Sometimes a movie comes along that shows you exactly what the filmmaking art is all about. The Motorcycle Diaries is just such a movie. It deals with the trials and tribulations of the young Ernesto Guevara de la Serna whilst he was still a medical student and before he became slightly more famous as "Che" Guevara, and his friendship with Alberto Granado, a fellow medical student as they take an eye opening and often hazardous motorcycle trip across the South American continent.
Along the way, the two friends encounter women and adventure in equal measure, as well as hostile locals, friendly locals, illness and danger, but are most affected by what they witness the treatment meted out on the native populations (or what remains of them) by locals. It is this factor that influences young Ernesto the most, and obviously what drives him to become the famous (or to some infamous) revolutionary he would be most remembered as. Granado on the other hand sees the whole thing as a big adventure at first, but whilst it takes him longer to awaken his social conscience, when he does the transformation is all the more uplifting.
As Ernesto, Gael Garcia Bernal gives a committed performance as a relatively privileged young man from a well to do family who, as his journey progresses, realises that much of his own privilege is gained at the expense of others and ultimately gives him the first inkling of his life's calling (to quote Alberto "I am not me anymore, at least I am not the same me I was"). The fact that Bernal is a highly charismatic young actor also helps to humanise the man who would become "Che" (which is actually utilised by Argentineans in much the same way as "dude" or "mate" is used by us), and allows us to empathise with his social awakening to the inequities of not only his own country but the continent as a whole.
That is not to say that Rodrigo de la Serna as Alberto is any less watchable than Bernal. Initially coming across as a chubby, fun loving man who sees the journey as nothing more than an excuse to get laid in a variety of countries, his journey from self satisfaction into a more well rounded human being is all the more satisfying because he has much further to go.
On top of a couple of top notch performances, director Walter Salles has crafted a truly beautiful movie, breathtaking in scope and wonderful to look at (particularly when the two friends reach the Incan city of Machu Pichu). The film also has a number of noteworthy and often very touching scenes, in particular an extended section when the two friends stay and help out in a leper colony, something that has a deep impact on both of them, as well as the viewer.

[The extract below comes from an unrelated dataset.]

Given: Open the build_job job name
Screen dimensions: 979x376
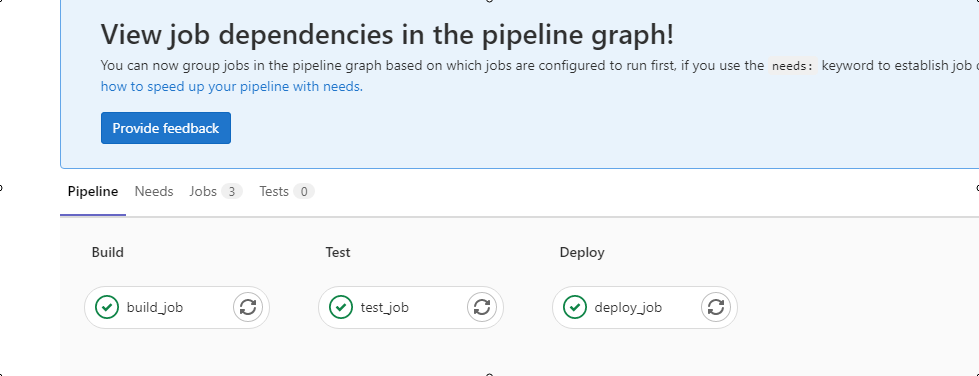Looking at the screenshot, I should pos(155,307).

Part road movie, part travelogue, part adventure and part social commentary, this is a film that has much to offer both the casual viewer and the more committed cinephile. Do not be put of by the subject matter, a deep understanding of "Che" Guevara is not necessary to enjoy this film, or the undoubted political slant, neither is a hindrance to the viewer's enjoyment. Ultimately a movie about two friends and their deeper understanding of each other and the world around them as a result of their experiences.